Gdy w końcu dotarliśmy na obiekt sportowy przy ul. Boya - Żeleńskiego, udało nam się zamienić kilka słów z kandydatami startującymi w zawodach.
- Najgorsza trema jest wtedy, gdy przygotowuję się do startu - mówi Emil Kołodziejczyk z klasy IA - Ale gdy się jedzie, już się o tym nie myśli.
Choć publiczności nie było zbyt wiele, wielkie emocje towarzyszyły podczas startu każdemu z zawodników. Mimo spektakularnej wywrotki, która jednak nie pociągnęła za sobą konsekwencji zdrowotnych, zwycięzcą został wcześniej już wspomniany Emil Kołodziejczyk, przejeżdżając przepisowe cztery okrążenia w rekordowym czasie 44 sekund!
- Emil Kołodziejczyk (IA) - 44 sekundy
- Mateusz Michalik (IIG) - 45 sekund
- Jakub Kusaj (IIA) - 47 sekund
- Przemysław Klecz (IID) - 49 sekund
- Wojciech Dróżdż (IIG) - 49 sekund
- Jakub Sożnica (IE) - 0 sekund (nie dojechał, prawdopodobnie z powodu defektu łyżew)

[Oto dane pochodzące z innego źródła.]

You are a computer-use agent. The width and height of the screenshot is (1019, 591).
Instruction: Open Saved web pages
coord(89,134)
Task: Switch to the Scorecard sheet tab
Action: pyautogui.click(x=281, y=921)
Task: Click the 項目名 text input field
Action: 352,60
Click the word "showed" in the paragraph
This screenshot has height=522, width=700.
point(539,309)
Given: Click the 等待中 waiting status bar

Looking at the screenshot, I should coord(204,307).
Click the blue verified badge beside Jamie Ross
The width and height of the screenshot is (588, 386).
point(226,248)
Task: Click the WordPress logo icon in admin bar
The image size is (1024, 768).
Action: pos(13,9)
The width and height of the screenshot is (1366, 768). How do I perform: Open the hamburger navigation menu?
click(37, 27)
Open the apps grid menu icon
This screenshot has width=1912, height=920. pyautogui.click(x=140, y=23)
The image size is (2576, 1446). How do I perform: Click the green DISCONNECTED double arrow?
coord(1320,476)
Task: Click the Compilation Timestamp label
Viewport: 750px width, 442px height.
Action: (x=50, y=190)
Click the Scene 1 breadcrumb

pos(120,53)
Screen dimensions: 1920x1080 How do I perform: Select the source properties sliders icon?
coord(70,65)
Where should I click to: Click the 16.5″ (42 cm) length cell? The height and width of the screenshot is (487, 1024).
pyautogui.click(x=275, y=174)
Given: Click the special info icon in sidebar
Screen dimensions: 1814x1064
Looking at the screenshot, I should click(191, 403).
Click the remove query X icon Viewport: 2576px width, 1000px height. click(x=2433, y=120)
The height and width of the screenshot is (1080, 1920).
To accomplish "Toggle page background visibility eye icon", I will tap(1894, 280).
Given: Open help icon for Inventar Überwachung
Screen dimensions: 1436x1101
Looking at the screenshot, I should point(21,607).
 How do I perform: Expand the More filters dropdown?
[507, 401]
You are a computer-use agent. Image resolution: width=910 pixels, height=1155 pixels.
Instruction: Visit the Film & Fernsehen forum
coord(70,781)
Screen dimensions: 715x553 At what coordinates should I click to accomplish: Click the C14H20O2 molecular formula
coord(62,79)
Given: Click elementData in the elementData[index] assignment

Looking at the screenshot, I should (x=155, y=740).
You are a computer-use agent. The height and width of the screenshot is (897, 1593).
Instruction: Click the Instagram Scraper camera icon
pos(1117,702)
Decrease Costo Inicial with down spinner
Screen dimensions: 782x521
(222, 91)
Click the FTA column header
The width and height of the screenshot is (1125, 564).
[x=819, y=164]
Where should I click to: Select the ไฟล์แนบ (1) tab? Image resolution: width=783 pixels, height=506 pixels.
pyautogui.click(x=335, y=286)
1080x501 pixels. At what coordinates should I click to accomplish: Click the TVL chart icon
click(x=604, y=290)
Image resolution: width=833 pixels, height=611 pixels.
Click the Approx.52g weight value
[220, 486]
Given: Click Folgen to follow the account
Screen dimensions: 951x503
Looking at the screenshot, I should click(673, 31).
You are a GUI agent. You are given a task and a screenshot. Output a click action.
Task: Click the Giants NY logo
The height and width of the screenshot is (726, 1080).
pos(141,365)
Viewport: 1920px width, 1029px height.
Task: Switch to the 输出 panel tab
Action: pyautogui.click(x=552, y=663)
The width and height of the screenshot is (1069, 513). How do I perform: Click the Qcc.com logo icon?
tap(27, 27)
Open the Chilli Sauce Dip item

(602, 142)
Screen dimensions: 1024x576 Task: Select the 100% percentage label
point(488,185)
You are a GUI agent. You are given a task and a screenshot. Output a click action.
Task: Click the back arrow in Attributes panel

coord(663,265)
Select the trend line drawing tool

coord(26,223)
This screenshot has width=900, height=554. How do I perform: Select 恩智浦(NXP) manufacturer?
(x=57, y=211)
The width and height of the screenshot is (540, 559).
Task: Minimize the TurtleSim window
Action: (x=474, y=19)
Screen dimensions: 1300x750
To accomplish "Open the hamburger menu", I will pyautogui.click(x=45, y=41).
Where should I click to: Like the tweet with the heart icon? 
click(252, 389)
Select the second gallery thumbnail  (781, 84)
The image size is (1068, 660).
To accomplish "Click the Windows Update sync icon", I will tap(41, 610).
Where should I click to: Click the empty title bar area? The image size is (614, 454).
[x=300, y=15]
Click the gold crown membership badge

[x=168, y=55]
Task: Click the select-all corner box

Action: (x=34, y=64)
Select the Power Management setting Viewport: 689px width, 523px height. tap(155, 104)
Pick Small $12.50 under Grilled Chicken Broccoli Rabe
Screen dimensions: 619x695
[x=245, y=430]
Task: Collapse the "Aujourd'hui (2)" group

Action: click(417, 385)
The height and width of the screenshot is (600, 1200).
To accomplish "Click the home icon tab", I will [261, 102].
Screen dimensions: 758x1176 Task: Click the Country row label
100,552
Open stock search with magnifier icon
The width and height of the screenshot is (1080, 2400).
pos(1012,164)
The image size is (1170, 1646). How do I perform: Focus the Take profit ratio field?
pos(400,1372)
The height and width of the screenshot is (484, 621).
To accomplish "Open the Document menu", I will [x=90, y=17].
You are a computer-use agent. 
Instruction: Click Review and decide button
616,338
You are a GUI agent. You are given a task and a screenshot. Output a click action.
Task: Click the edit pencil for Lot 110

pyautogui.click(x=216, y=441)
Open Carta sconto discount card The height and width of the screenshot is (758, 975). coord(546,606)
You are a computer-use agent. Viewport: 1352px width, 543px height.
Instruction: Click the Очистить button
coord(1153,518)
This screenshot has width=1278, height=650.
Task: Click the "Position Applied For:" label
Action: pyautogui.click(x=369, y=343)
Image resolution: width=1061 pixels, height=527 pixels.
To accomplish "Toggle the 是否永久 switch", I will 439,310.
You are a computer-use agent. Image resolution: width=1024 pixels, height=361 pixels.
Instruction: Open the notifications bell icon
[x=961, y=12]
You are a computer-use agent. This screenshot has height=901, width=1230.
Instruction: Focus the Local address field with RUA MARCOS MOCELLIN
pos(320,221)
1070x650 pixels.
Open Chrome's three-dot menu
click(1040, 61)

- Martyna Jeziorska (IID) - 38 sekund (dwa okrążenia)
- Monika Wójcik (IID) - 40 sekund (dwa okrążenia)
Po zawodach ponownie rozmawialiśmy z Emilem, teraz już zwycięzcą:
- Myślę, że te zawody można uznać jako trening, dobrze przygotowujący nas do przyszłych wyzwań, bo chyba o to najbardziej chodziło naszym nauczycielom wychowania fizycznego. Walka była dość wyrównana, ale gdyby nie mój upadek, mógłbym zostawić przeciwników daleko w tyle. (śmiech) Ale to tylko gdybanie.
Zgodziliśmy się z naszym zwycięzcą, kondycja zawodników była na zbliżonym poziomie. Niesamowite jest to, że Emil mimo pechowego upadku, szczęśliwie zakończył swój bieg, dzięki któremu wygrał.